## Task requirements
Please keep the pictures out and write out exactly the lines from the first in the data below through the one containing "Viewport: 981px width, 515px height.", both included.

[Recorded data]
☆ ☆ ☆
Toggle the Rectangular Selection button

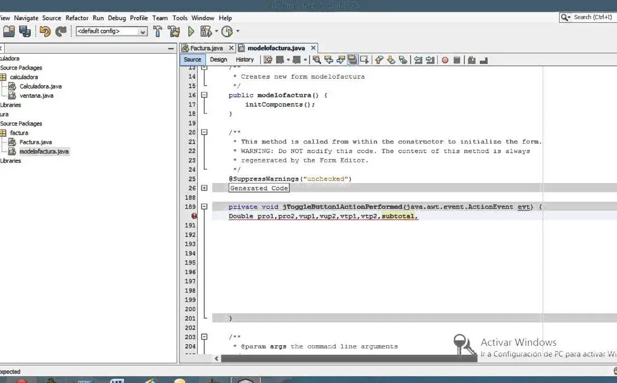click(364, 60)
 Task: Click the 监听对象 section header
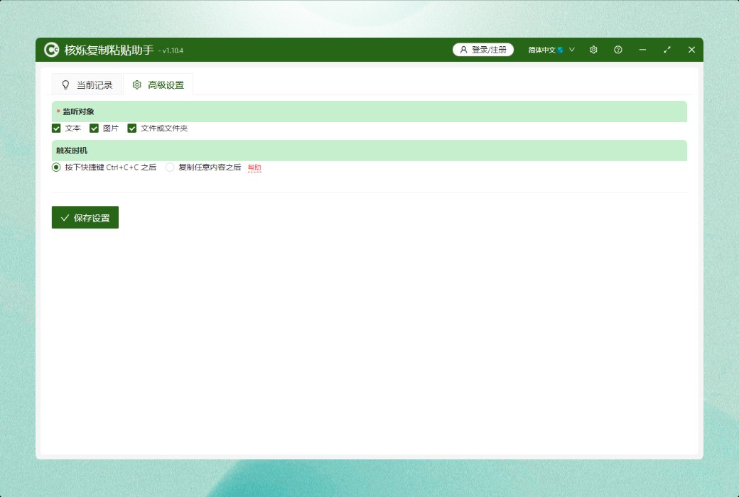369,111
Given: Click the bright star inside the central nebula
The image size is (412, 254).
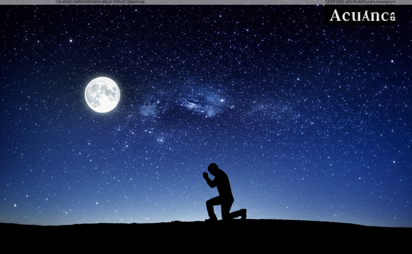Looking at the screenshot, I should click(x=221, y=100).
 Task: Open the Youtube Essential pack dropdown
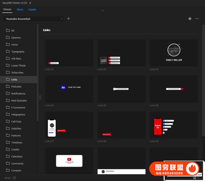coord(33,19)
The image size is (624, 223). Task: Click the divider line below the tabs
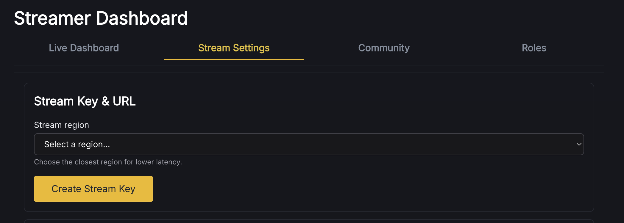[309, 65]
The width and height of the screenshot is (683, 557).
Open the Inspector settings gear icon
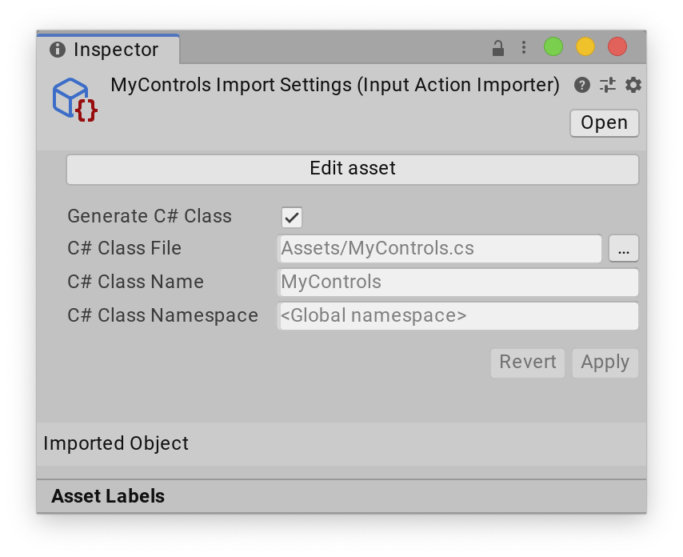point(633,85)
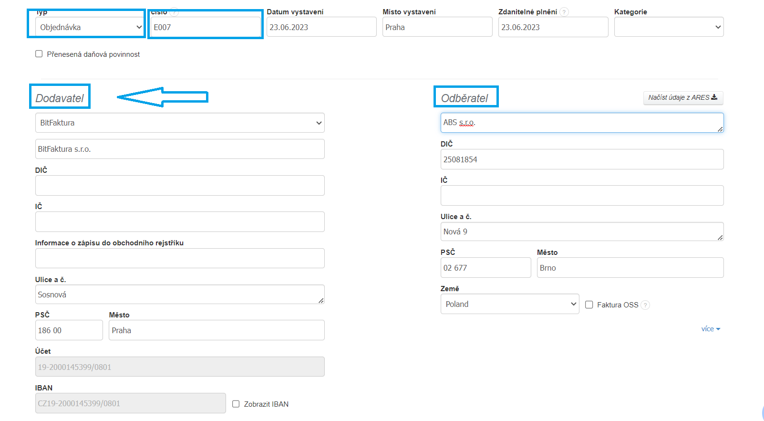This screenshot has width=764, height=421.
Task: Click help icon next to Číslo label
Action: (x=174, y=12)
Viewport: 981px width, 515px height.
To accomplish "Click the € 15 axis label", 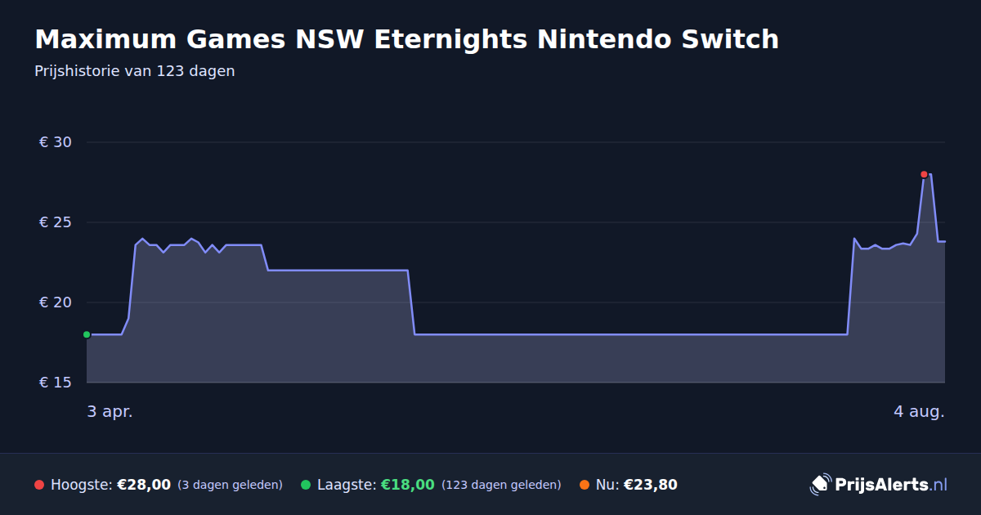I will (x=56, y=383).
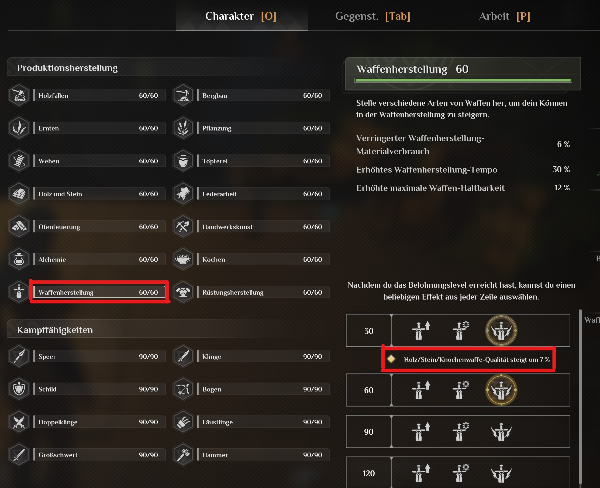The image size is (600, 488).
Task: Select first reward effect in level 30 row
Action: click(420, 331)
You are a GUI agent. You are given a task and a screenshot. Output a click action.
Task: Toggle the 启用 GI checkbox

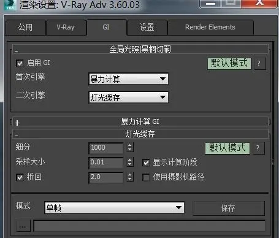pos(20,63)
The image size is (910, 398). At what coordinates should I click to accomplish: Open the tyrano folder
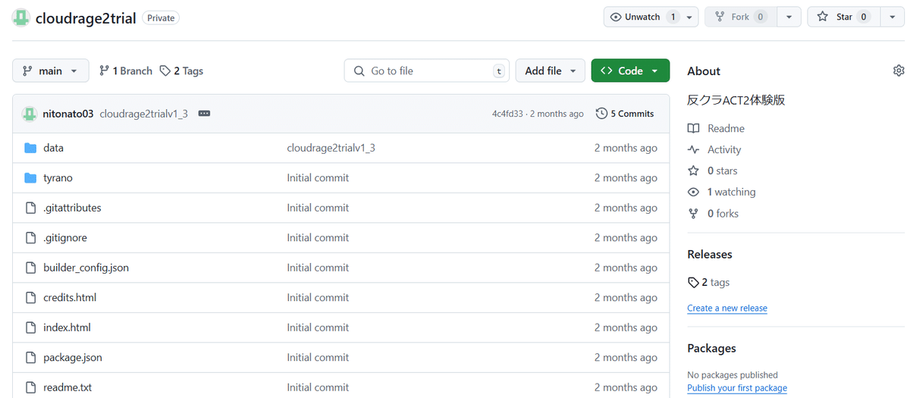coord(58,177)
☆ ☆ ☆
## Exercise response
Toggle the Rectangular Selection button

click(364, 60)
 Task: Click the 监听对象 section header
369,111
Given: Click the bright star inside the central nebula
The image size is (412, 254).
Looking at the screenshot, I should click(x=221, y=100).
 Task: Open the Youtube Essential pack dropdown
coord(33,19)
The image size is (624, 223). Task: Click the divider line below the tabs
[309, 65]
The width and height of the screenshot is (683, 557).
Open the Inspector settings gear icon
point(633,85)
This screenshot has width=764, height=421.
Task: Click help icon next to Číslo label
Action: (x=174, y=12)
Viewport: 981px width, 515px height.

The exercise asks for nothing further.